This is the sort of premise that can very easily result in wacky comedy, maybe even farce, but Yohen -- like many of the productions staged at the Dukesbay Theater -- has more on its mind than you might expect. Over the course of several "dates," we learn more and more about the lives of Sumi and James, who met while James was deployed in the Army. James, an African-American man, brought the Japanese Sumi home to the United States, and much of the conflict that's been simmering underneath their relationship is rooted in the sometimes uncomfortable melding of different cultures and races -- the realities of which might not be acknowledged for decades.

There's also the matter of James' drinking and pining for his earlier days as a boxer, Sumi's dissatisfaction with her soul-sucking office job, and her desire to go to school to learn about pottery (the show's title refers to a pottery term about finding beauty in imperfection). All of these details are meted out gradually, in the form of the sort of messy conversations that take place between two people who've loved each other for a long time. Along the way, James' stubbornness clashes with Sumi's unfocused desire for some kind of change to happen.

» Stored data
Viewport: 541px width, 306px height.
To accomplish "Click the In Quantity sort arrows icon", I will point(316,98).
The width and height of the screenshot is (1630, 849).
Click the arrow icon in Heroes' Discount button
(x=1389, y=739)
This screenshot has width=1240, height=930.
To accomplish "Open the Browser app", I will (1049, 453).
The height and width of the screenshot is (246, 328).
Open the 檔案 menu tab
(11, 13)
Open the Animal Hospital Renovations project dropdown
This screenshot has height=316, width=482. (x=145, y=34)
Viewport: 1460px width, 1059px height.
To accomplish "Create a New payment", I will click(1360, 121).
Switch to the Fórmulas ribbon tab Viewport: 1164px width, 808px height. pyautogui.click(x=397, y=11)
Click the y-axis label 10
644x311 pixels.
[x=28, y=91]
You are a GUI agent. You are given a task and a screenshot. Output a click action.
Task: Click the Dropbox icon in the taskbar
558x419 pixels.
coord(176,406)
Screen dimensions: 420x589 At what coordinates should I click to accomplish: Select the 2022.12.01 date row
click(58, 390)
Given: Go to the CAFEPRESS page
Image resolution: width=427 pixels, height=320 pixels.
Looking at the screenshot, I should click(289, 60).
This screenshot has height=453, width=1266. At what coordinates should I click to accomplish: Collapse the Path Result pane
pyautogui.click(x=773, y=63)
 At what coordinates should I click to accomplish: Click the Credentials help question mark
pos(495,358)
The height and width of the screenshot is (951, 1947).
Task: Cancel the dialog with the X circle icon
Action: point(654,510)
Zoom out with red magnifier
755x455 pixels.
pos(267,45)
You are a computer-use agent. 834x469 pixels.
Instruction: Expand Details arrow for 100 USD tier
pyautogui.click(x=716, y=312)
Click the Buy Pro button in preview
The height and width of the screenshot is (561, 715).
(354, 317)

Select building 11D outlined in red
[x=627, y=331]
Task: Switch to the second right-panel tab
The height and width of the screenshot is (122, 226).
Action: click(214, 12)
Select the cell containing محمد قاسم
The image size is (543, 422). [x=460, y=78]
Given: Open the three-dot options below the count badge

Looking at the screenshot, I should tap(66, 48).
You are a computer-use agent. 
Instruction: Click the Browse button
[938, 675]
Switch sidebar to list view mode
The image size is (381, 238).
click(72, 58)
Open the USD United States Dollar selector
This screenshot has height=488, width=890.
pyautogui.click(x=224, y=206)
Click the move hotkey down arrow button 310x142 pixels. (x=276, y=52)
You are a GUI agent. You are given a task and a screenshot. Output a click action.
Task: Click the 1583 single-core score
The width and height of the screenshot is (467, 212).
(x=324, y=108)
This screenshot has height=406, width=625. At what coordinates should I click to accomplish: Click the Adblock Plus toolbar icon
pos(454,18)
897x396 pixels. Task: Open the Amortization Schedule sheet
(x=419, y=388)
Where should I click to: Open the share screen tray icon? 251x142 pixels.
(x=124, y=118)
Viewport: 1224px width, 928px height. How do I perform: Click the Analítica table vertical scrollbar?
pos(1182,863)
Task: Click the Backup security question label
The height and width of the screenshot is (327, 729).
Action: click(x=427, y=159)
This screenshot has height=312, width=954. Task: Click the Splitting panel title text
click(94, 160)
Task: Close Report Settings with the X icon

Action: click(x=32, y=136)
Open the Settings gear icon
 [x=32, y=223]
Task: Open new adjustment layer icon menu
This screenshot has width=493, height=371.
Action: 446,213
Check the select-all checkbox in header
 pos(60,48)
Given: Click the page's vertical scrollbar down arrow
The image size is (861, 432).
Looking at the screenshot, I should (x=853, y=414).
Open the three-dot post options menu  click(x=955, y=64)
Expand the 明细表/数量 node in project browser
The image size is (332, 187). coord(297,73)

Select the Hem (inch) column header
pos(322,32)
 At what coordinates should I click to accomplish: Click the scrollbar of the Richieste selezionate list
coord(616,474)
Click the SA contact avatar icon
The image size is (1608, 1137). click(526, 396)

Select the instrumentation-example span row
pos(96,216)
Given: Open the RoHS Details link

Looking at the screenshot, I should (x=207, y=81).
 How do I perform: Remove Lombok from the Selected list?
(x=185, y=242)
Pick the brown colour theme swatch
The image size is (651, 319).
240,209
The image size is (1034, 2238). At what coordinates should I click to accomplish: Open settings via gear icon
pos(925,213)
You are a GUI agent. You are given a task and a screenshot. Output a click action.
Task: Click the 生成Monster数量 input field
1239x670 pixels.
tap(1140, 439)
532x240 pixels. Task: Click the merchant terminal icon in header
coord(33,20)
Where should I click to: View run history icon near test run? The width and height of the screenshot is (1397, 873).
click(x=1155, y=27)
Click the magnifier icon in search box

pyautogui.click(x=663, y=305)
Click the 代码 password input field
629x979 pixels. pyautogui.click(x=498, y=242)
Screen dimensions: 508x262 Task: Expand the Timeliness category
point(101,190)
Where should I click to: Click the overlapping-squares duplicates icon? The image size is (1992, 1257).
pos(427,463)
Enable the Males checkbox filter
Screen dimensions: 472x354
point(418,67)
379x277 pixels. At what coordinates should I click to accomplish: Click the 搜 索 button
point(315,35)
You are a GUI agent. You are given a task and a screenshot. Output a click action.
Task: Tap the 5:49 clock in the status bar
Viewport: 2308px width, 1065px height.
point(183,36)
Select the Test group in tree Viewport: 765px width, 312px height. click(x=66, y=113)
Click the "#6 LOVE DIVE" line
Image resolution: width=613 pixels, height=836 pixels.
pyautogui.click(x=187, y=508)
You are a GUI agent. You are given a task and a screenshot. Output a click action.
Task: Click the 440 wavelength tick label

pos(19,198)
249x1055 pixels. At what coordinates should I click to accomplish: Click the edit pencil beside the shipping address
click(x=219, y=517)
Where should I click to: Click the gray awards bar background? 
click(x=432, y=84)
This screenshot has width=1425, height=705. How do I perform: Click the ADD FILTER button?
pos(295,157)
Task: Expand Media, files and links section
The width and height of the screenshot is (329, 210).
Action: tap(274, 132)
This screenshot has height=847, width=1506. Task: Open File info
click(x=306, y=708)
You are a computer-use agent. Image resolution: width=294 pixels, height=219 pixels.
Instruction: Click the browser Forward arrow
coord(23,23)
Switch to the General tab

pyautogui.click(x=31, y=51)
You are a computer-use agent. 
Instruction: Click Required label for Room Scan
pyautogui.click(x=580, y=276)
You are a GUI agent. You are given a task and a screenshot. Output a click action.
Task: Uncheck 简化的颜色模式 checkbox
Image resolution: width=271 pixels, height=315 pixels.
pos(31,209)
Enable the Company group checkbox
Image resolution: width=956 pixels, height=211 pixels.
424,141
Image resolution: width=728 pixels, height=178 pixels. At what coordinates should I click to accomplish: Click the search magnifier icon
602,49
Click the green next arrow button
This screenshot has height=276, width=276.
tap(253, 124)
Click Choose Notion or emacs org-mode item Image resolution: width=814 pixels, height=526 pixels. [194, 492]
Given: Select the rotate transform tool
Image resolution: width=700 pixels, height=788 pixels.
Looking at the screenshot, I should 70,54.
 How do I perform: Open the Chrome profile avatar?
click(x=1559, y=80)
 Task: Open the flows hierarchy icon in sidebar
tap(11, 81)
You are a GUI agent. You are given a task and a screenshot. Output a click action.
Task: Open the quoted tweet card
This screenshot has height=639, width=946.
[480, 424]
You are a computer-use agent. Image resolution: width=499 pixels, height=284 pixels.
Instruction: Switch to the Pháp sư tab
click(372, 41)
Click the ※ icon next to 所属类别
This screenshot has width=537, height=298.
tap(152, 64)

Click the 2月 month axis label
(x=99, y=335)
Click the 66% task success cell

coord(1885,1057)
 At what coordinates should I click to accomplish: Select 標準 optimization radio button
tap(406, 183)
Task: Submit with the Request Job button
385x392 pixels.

» THINGS TO DO
1. Set out the records as a numbered list, from their first line through the line containing "This screenshot has height=316, width=482.", with blank lines left out.
2. Proceed with the review of the play Yohen, picking up after its last sentence.

» EXERCISE RESPONSES
1.
1. Viewport: 541px width, 306px height.
2. To accomplish "Click the In Quantity sort arrows icon", I will point(316,98).
3. The width and height of the screenshot is (1630, 849).
4. Click the arrow icon in Heroes' Discount button
5. (x=1389, y=739)
6. This screenshot has width=1240, height=930.
7. To accomplish "Open the Browser app", I will (1049, 453).
8. The height and width of the screenshot is (246, 328).
9. Open the 檔案 menu tab
10. (11, 13)
11. Open the Animal Hospital Renovations project dropdown
12. This screenshot has height=316, width=482. (x=145, y=34)

2.
Yohen is presented with no intermission, on a simple set, with only these two characters and their predicament available to hold our attention. As such, the show, directed by Randy Clark, must be anchored by the strength of West and Hashiguchi's performances. Thankfully, both actors are more than up to the task, bringing a lived-in warmth and a pervading sense of melancholy to the table. West's blustery bravado pairs nicely with Hashiguchi's lightly concealed insecurity. While Hashiguchi has acted in many plays, over the years, this is her first time in a lead role, and she acquits herself well as the de facto heart of the show.

For such an intimate two-hander as this, West and Hashiguchi share a fine chemistry. While James and Sumi may have regrets, and are striving to find a greater meaning in the latter half of their lives, it becomes clear that one thing they don't regret is their decision to live their lives with each other. Yohen shows that their relationship is not broken, but rather imperfect, which can also be beautiful.